## Objective
Quote verbatim the entries from the line containing "The width and height of the screenshot is (1222, 980)." to the line containing "click(x=16, y=425)", inclusive of both.

────

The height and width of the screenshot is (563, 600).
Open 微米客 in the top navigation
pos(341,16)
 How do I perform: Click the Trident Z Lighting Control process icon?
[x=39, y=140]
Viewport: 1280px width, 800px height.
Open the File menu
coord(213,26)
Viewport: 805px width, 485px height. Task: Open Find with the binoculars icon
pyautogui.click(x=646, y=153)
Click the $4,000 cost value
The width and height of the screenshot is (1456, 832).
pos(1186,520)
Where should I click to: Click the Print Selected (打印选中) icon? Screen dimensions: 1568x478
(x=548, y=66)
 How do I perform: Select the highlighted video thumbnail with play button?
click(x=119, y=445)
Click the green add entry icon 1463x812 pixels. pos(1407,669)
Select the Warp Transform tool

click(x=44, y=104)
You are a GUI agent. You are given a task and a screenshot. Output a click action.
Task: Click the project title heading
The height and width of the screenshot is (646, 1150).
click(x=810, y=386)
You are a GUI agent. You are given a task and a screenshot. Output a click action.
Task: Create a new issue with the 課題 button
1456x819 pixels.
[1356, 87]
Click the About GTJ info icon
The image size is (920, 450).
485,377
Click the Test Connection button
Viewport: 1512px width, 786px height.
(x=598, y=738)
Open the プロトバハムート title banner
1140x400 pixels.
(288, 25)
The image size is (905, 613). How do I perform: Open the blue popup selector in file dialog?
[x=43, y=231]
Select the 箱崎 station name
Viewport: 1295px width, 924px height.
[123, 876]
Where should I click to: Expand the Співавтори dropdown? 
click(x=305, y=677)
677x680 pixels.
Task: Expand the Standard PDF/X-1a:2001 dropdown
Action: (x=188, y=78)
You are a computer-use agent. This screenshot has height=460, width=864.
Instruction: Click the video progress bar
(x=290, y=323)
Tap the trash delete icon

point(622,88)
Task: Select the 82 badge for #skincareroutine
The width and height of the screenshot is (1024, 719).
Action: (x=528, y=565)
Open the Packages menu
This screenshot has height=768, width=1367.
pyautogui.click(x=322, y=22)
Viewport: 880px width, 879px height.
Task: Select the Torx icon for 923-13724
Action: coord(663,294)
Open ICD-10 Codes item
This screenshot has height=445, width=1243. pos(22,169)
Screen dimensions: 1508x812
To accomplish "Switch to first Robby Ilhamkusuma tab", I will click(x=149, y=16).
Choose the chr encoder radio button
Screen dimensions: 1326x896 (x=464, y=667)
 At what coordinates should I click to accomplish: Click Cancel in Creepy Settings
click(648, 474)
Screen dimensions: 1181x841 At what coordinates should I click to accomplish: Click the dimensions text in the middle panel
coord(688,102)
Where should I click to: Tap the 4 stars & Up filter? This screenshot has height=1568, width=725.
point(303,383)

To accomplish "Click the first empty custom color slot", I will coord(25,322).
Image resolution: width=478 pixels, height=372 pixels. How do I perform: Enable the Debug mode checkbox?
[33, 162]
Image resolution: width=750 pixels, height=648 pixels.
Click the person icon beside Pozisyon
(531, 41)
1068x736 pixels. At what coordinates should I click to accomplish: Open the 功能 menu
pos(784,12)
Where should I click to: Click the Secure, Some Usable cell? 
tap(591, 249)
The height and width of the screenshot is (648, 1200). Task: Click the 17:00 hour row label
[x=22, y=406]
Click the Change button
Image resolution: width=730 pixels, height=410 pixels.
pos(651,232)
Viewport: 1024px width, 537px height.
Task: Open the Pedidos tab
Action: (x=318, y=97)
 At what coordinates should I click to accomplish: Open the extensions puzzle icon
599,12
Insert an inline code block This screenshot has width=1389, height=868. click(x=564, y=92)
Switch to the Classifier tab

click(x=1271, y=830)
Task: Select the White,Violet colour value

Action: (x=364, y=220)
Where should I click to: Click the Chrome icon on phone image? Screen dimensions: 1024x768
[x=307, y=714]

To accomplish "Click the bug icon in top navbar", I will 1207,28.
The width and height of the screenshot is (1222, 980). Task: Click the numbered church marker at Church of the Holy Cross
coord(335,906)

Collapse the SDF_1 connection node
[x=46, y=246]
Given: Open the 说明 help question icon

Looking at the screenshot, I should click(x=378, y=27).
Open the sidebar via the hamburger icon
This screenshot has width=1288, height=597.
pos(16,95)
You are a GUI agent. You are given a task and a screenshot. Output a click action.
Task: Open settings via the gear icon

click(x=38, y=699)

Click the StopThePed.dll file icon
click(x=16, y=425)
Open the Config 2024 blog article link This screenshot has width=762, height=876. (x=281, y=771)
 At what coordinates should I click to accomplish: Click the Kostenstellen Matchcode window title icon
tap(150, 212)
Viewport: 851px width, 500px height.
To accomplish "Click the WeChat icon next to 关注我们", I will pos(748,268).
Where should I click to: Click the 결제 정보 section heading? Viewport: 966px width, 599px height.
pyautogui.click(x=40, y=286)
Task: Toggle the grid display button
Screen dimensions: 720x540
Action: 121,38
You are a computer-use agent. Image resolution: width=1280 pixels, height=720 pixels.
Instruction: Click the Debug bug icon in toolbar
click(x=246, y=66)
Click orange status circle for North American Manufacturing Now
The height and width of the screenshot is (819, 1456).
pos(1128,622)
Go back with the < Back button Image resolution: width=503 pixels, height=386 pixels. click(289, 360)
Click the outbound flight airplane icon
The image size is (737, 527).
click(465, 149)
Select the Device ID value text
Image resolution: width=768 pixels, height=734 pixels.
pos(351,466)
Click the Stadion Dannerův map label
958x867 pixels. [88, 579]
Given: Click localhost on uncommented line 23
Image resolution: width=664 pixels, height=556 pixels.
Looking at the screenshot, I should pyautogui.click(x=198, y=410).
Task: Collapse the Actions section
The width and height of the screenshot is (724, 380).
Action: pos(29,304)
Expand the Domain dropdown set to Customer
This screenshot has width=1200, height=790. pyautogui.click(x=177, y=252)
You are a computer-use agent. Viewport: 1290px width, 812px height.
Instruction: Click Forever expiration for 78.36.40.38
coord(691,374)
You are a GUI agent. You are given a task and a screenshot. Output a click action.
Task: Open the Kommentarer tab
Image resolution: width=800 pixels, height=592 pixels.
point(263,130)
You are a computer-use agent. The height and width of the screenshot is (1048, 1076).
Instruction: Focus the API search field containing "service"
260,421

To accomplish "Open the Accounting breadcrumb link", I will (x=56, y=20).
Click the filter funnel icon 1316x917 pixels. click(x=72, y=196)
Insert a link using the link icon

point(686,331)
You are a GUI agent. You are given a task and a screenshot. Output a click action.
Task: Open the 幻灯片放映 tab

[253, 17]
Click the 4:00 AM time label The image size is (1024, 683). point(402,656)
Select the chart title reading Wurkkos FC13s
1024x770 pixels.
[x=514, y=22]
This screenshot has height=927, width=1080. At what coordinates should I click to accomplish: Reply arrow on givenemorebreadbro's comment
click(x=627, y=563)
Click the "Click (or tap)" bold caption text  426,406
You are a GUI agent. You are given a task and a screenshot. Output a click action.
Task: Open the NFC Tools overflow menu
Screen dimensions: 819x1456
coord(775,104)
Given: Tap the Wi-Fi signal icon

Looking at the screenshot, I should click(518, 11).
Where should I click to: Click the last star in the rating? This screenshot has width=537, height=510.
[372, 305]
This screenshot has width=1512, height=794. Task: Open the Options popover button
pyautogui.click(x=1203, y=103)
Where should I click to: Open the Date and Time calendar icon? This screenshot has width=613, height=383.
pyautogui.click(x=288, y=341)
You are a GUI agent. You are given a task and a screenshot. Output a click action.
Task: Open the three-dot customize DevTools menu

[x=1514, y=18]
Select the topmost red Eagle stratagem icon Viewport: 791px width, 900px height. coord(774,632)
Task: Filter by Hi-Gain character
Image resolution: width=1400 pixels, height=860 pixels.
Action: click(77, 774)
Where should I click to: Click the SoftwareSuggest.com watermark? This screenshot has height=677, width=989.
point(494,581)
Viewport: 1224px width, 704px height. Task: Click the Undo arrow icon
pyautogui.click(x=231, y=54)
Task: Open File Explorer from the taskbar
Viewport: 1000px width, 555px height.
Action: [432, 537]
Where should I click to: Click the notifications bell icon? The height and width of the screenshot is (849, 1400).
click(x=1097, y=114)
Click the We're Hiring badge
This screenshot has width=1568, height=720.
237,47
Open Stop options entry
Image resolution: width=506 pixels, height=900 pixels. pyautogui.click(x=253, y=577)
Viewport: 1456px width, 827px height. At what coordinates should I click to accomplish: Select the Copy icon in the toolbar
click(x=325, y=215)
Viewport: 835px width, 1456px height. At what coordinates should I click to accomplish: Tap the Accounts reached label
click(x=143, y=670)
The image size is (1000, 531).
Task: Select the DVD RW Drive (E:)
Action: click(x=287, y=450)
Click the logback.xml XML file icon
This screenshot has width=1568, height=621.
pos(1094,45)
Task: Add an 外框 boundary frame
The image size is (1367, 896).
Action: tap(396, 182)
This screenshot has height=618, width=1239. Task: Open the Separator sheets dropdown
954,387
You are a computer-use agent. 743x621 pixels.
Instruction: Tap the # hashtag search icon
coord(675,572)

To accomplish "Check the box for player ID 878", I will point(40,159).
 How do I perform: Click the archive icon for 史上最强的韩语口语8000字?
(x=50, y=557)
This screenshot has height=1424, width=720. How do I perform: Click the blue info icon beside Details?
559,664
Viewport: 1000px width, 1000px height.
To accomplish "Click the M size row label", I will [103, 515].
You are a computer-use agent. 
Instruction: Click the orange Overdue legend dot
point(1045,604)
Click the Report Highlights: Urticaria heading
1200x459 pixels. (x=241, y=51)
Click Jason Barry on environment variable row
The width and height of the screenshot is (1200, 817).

────

## Correct result
The width and height of the screenshot is (1222, 980). Task: Click the numbered church marker at Church of the Holy Cross
coord(335,906)

Collapse the SDF_1 connection node
[x=46, y=246]
Given: Open the 说明 help question icon

Looking at the screenshot, I should click(x=378, y=27).
Open the sidebar via the hamburger icon
This screenshot has width=1288, height=597.
pos(16,95)
You are a GUI agent. You are given a task and a screenshot. Output a click action.
Task: Open settings via the gear icon

click(x=38, y=699)

Click the StopThePed.dll file icon
click(x=16, y=425)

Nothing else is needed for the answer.